Hi guys, I'm think im missing a step here:

cost in pounds = C=500+10X *(x=no. units produced)
revenue in pounds = R=150X - 3X^2

I work out the weekly profit by subtracting C from R, which = P.

I need to show that, in terms of the number of units produced (X), the weekly profit is given by, P =140X - 500 - 3X^2.

So far I havedone P = R - C

p = (150X - 3x^2) -(500 + 10X)
= 140X - 3X^2 - 500

Have i shoen that in terms of X as I needed to, as my 500 and 3X^2 are the other way round....This is what confuses me.

Any light you could shed on this would be great,
Thank you.

2. Its the same. Rewrite if you like. Changing the order of the terms does not change the answer.

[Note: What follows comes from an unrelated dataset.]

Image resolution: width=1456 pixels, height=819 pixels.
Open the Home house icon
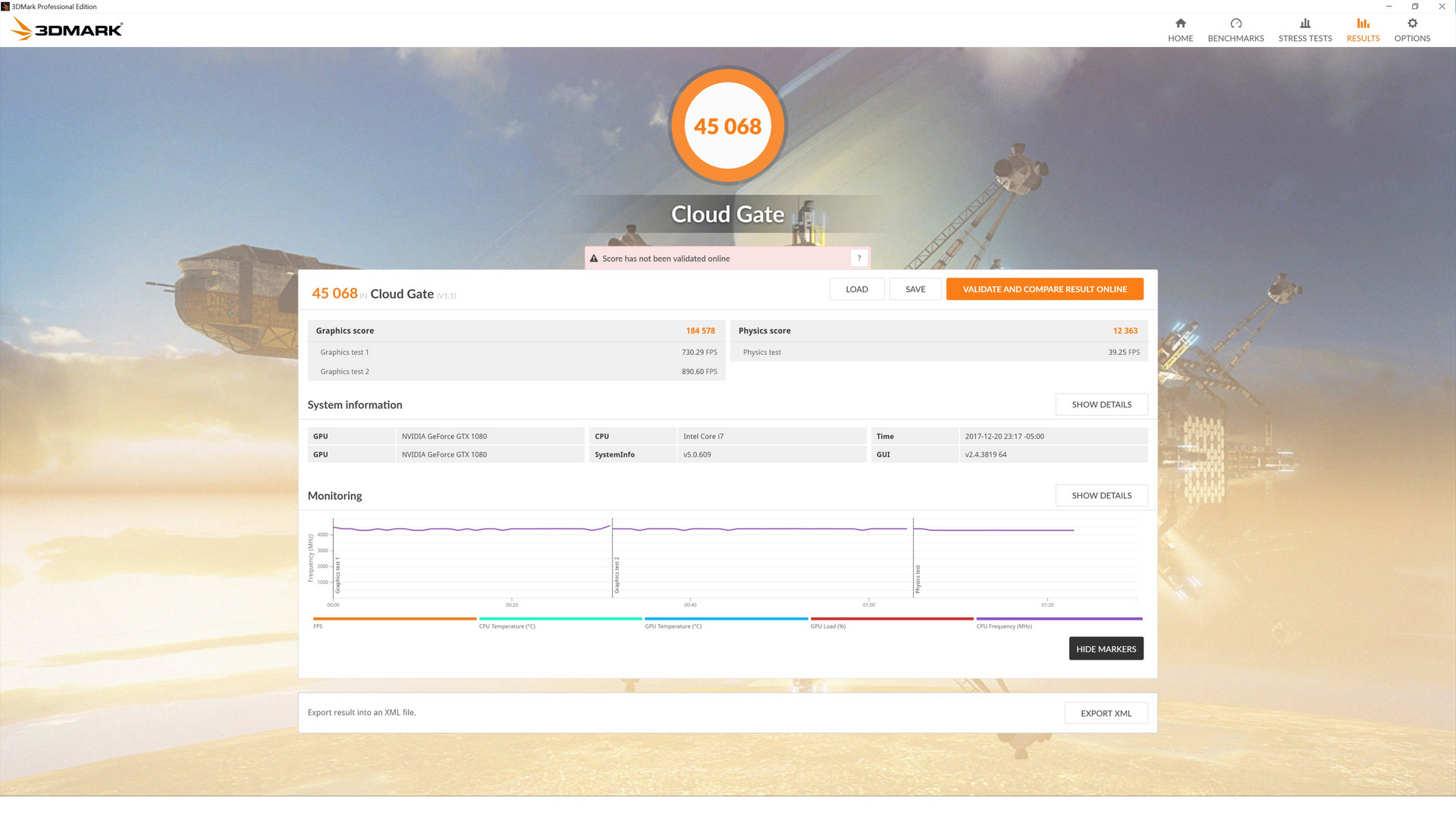tap(1180, 24)
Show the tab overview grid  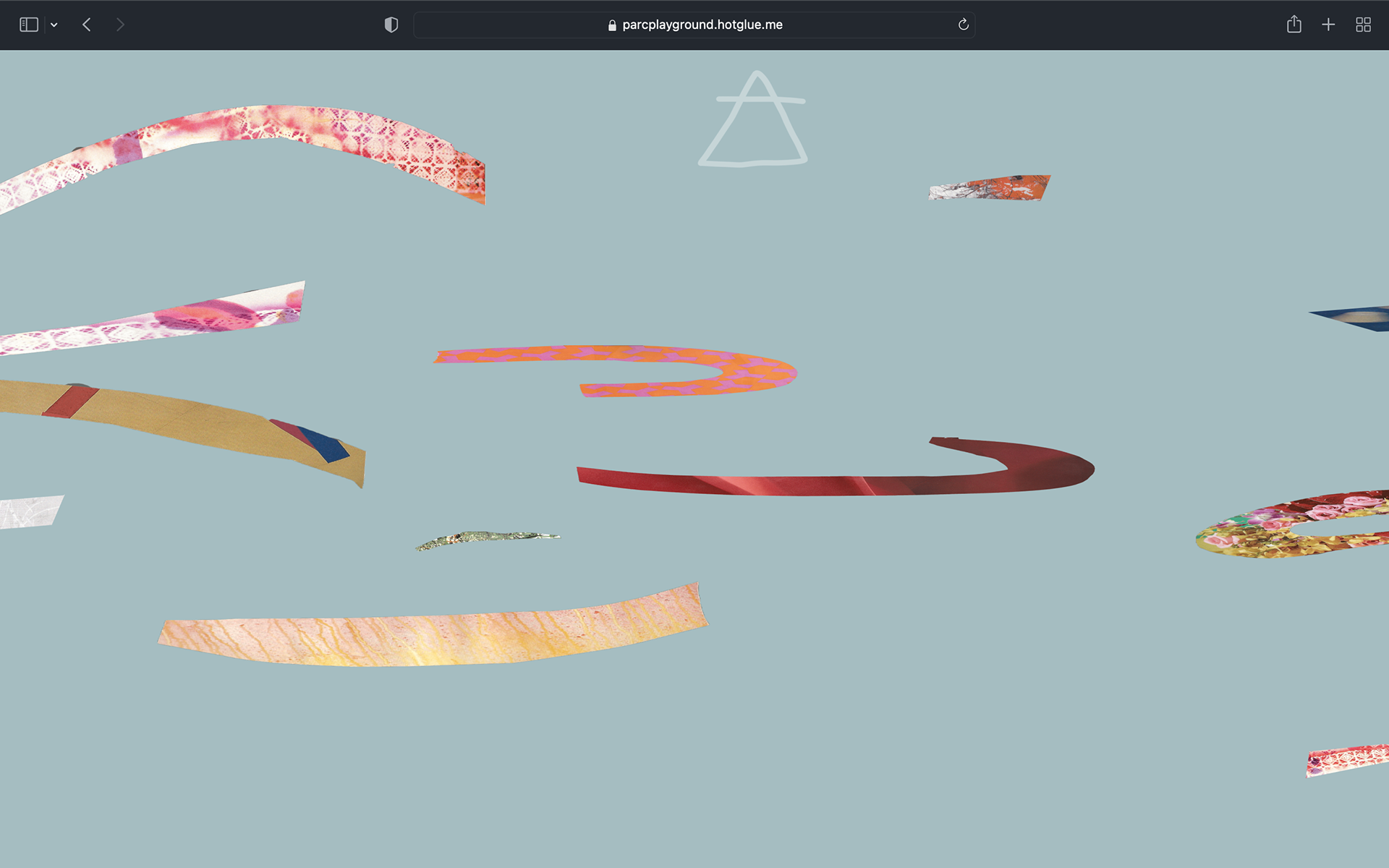(1363, 25)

140X-3X^2-500=140X-500-3X^2

3. Ok, thanks i get that now, but Im still wondering if, as im supposed to show in terms of x, that I need to start the answere of with X=...... instead of P=

4. I would say that, the weekly profit in terms of the number of units produced (X) is P as a function of X. Or short P(X)=.... just like you have done.

It seems to me that this is a fairly simple question with nothing more to it.

Or are there more questions? Like how many units do you have to sell to reach the brake-even-point?

Bye

5. ok thanks alot, I think i was looking a bit too far into it. It also says in the exercises that i have that you can plot a graph of P against X. Would this involve me soving the equation for X=0 ?

6. Hi,

Solving for x=0, means that you have sold zero units. And you would calculate the 'profit' for that amount of units.

Plotting the graph would mean that you calculate the profit for several values of X, units. For instance X=0, X=10, X=20,..., X=100. The calculated values can be put on the y-axis and the X-values (units) on the x-axis.

Have you worked with coordinates? And xy-graphs?

Bye

7. Yeah, i remember how now, I've found some examples to work off. Thanks again.